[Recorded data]
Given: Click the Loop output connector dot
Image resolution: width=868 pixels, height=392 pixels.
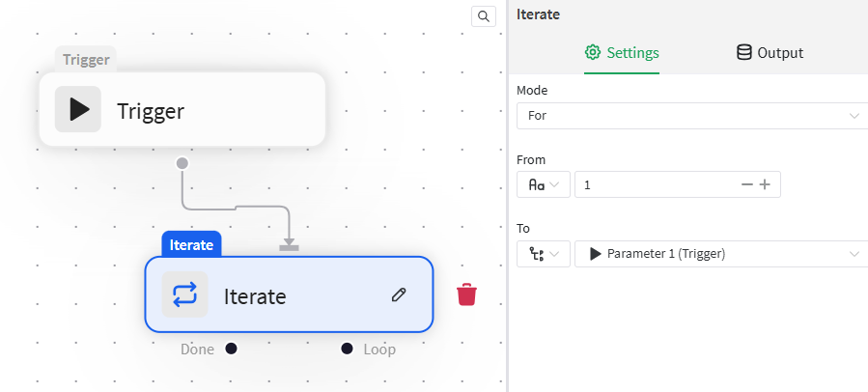Looking at the screenshot, I should coord(347,349).
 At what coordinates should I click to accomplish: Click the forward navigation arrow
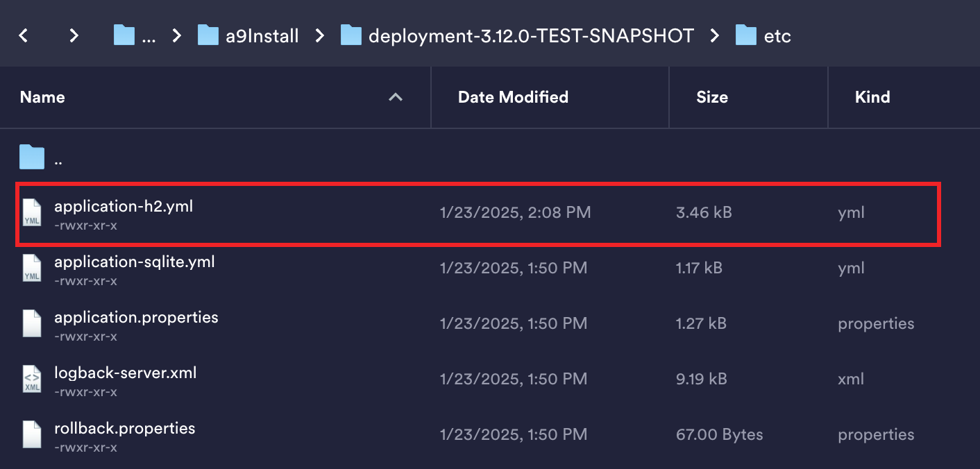click(74, 35)
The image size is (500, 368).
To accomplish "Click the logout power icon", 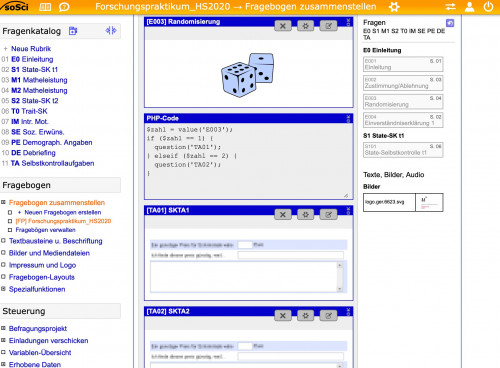I will [x=488, y=7].
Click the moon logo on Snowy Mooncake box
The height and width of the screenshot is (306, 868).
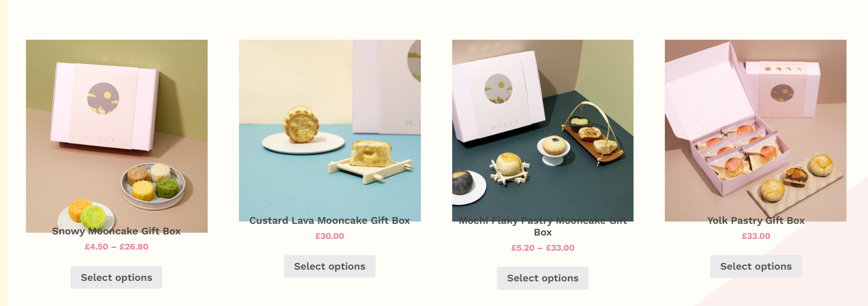click(x=103, y=98)
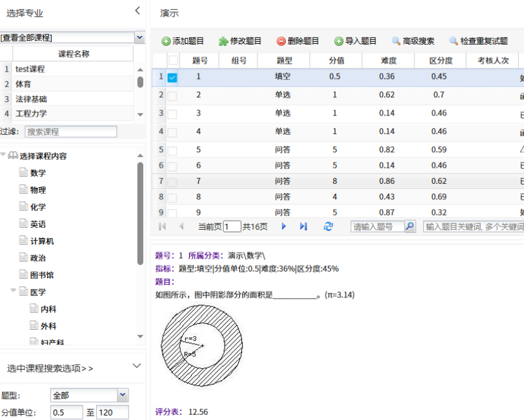524x420 pixels.
Task: Click the 添加题目 add question icon
Action: point(166,41)
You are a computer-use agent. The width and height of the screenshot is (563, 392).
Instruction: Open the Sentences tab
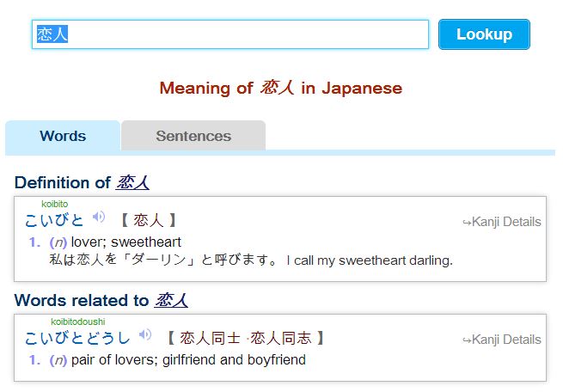(x=193, y=136)
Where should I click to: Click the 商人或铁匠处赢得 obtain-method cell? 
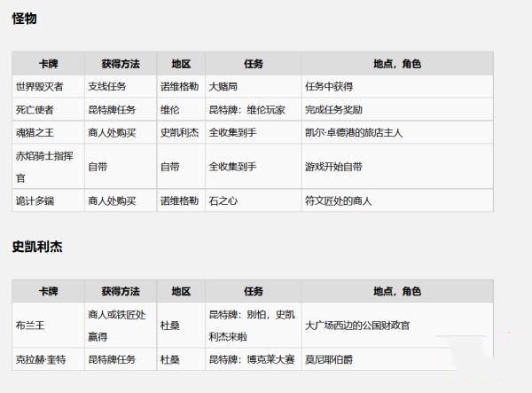[117, 326]
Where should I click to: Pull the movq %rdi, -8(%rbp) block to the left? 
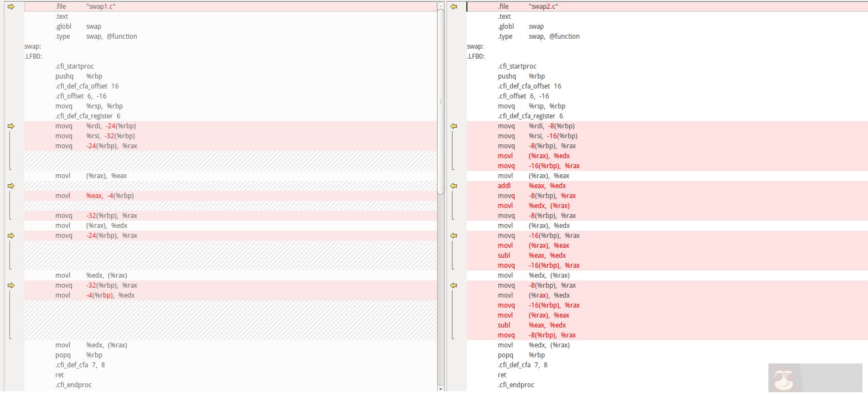tap(454, 126)
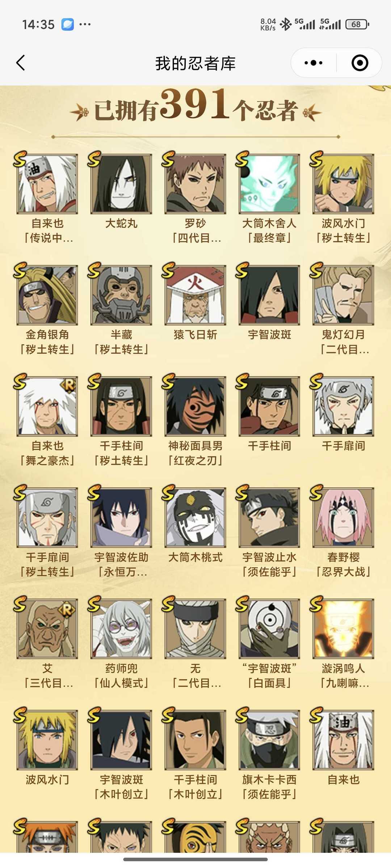Tap the 宇智波斑 portrait without subtitle

pyautogui.click(x=269, y=295)
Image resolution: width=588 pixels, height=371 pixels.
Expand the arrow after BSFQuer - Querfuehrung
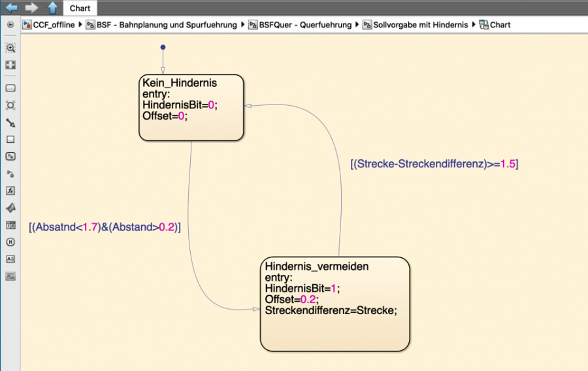click(358, 25)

→ Goal of the exercise: Copy the lines exactly. Start at the line with "You are a computer-use", end at the last line above, include both, and omit all pictures.

→ Task output:
You are a computer-use agent. The width and height of the screenshot is (563, 392).
Instruction: Open the Sentences tab
(x=193, y=136)
Where should I click to: Click the 商人或铁匠处赢得 obtain-method cell? 
[117, 326]
Where should I click to: Pull the movq %rdi, -8(%rbp) block to the left? 
tap(454, 126)
Tap the 宇智波斑 portrait without subtitle

pyautogui.click(x=269, y=295)
Image resolution: width=588 pixels, height=371 pixels.
Expand the arrow after BSFQuer - Querfuehrung
click(358, 25)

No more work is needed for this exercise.